• **TASK INPUT**:

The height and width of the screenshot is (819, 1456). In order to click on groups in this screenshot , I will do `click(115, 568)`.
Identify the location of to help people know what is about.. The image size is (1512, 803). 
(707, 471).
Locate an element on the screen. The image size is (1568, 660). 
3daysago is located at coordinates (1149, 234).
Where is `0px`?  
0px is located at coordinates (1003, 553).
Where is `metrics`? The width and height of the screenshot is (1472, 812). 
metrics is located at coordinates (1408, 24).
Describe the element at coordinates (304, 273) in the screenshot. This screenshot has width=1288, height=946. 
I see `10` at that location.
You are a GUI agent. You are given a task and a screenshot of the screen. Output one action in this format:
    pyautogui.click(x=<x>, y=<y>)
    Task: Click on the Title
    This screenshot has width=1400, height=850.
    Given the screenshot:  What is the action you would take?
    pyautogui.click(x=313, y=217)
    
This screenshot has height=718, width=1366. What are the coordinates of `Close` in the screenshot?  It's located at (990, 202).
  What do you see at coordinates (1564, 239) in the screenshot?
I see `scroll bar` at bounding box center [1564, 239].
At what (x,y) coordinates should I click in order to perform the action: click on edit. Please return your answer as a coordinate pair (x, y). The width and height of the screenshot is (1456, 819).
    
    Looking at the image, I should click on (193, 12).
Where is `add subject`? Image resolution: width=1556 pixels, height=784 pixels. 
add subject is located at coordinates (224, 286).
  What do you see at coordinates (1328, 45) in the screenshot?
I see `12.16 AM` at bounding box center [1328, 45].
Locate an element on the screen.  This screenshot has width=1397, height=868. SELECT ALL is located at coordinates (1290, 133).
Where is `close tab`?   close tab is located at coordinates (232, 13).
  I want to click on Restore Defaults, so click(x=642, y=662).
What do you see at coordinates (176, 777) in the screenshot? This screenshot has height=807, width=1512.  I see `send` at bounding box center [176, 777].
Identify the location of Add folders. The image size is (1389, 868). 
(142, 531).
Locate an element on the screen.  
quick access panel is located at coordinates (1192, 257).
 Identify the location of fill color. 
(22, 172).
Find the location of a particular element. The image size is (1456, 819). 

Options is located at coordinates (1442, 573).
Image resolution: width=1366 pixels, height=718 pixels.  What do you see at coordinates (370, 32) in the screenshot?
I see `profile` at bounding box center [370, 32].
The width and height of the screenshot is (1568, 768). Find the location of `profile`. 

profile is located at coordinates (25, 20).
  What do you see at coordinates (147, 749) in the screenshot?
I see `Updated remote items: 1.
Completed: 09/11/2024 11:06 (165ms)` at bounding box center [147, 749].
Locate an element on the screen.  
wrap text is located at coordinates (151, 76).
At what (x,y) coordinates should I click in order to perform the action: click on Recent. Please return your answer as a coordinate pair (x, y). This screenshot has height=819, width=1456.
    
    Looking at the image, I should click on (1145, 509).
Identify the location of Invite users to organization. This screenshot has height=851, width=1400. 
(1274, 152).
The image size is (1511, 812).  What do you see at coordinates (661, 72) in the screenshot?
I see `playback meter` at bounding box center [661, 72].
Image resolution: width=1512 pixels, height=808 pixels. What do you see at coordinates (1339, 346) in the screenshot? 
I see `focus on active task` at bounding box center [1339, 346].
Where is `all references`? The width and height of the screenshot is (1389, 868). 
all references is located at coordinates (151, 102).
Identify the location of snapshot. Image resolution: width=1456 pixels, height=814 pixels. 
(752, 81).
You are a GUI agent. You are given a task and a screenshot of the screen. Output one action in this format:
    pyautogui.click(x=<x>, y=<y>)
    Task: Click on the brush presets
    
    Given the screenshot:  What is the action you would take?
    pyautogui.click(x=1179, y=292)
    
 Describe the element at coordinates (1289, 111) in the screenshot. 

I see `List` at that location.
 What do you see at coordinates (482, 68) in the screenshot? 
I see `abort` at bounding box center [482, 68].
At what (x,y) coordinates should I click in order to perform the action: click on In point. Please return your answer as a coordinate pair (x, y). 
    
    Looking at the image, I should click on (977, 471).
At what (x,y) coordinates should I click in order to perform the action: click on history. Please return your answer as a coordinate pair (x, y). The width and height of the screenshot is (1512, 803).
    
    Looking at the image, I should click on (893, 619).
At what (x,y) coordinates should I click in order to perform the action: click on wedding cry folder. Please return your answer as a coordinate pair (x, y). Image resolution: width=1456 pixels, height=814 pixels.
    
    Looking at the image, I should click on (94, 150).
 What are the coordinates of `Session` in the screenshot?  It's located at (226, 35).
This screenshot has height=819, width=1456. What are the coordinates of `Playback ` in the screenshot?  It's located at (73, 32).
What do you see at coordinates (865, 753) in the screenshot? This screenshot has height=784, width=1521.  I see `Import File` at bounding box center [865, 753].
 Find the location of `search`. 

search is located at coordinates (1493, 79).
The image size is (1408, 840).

• **TASK GOAL**: Copy the material from the line containing "coordinates (1290, 133)." through the line containing "quick access panel", inclusive. Replace "Identify the location of" with "Find the position of" and change nothing else.

• **FULL SOLUTION**:
Locate an element on the screen.  This screenshot has width=1397, height=868. SELECT ALL is located at coordinates (1290, 133).
Where is `close tab`?   close tab is located at coordinates (232, 13).
  I want to click on Restore Defaults, so click(x=642, y=662).
What do you see at coordinates (176, 777) in the screenshot? This screenshot has height=807, width=1512.  I see `send` at bounding box center [176, 777].
Find the position of Add folders. The image size is (1389, 868). 
(142, 531).
Locate an element on the screen.  
quick access panel is located at coordinates (1192, 257).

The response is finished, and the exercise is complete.